The EU has failed to agree on the European Commission’s proposed 10-year renewal for the use of glyphosate.
Despite two days of technical discussion, a number of member states abstained in the Standing Committee on Plants, Animals, Food and Feed (PAFF) vote last Friday, 13th October. Austria, Luxembourg, and Croatia voted against the proposed extension.
With no qualified majority either for or against, an appeal committee will now reconsider the Commission’s text, with a second vote due to take place in the first half of November. If a qualified majority is not achieved in November, the Commission will take a final decision on the renewal.
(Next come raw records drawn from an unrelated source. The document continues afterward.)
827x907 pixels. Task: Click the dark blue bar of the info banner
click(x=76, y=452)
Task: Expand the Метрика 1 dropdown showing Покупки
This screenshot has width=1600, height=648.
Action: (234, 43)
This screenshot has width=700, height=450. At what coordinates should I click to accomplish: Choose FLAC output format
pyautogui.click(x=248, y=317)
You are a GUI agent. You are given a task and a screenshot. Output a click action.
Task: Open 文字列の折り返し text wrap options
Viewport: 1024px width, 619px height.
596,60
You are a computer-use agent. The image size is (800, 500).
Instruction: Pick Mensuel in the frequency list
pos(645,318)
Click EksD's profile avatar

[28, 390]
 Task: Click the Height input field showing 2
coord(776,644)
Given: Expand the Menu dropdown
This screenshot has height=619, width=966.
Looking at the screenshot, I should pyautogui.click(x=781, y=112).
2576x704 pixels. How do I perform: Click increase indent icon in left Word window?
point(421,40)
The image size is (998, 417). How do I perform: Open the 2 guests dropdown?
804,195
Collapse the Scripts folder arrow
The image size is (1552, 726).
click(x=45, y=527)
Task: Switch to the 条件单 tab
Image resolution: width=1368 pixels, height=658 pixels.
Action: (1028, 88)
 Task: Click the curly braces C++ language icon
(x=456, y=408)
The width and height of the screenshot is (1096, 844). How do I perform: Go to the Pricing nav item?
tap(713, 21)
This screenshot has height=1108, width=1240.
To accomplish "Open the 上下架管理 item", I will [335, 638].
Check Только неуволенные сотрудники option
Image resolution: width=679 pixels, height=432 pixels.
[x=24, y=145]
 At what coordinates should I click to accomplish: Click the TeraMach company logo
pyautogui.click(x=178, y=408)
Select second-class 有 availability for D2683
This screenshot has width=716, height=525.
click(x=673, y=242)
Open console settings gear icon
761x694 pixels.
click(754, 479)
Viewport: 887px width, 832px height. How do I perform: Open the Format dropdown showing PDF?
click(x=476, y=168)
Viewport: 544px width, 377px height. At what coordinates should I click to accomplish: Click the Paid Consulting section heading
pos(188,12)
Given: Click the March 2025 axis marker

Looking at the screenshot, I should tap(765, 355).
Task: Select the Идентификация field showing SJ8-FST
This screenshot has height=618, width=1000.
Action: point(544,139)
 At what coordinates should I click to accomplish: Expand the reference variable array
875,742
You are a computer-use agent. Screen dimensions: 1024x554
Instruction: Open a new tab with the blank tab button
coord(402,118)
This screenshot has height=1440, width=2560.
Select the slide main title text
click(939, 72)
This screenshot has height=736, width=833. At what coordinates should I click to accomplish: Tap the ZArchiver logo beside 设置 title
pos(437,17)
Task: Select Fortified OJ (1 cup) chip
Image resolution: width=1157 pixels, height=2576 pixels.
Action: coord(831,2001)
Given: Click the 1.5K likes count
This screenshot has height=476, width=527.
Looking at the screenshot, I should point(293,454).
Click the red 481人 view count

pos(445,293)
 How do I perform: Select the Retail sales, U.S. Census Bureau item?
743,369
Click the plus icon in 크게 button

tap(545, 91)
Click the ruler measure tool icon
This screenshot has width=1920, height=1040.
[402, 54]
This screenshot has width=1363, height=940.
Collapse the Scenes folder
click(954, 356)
Earlier in the year, the EU executive recommended renewing the approval of glyphosate for a further 10 years beyond its 15 December expiry date. This followed a report from the European Food Safety Agency (EFSA) which cited ‘no critical areas of concern.’
However, some EU officials suggested that the EFSA analysis was based on incomplete data.
In the hope of gaining an agreement, the European Commission had sought to introduce ‘risk mitigation measures’ including 10-meter buffer strips and low-drift nozzles.
NGO Pesticide Action Network (PAN) Europe, which had fiercely criticised the Commission’s proposed renewal, welcomed member states’ decision to delay the decision.
Luxembourg is the only EU country to have temporarily banned the substance in the past. The Dutch had already announced they would oppose the renewal. In September, the German agriculture minister warned of the threats of glyphosate to biodiversity and stressed the need for a coordinated phase-out at a European level.
Italy voted in favour of the 10-year extension but included conditions restricting glyphosate’s use.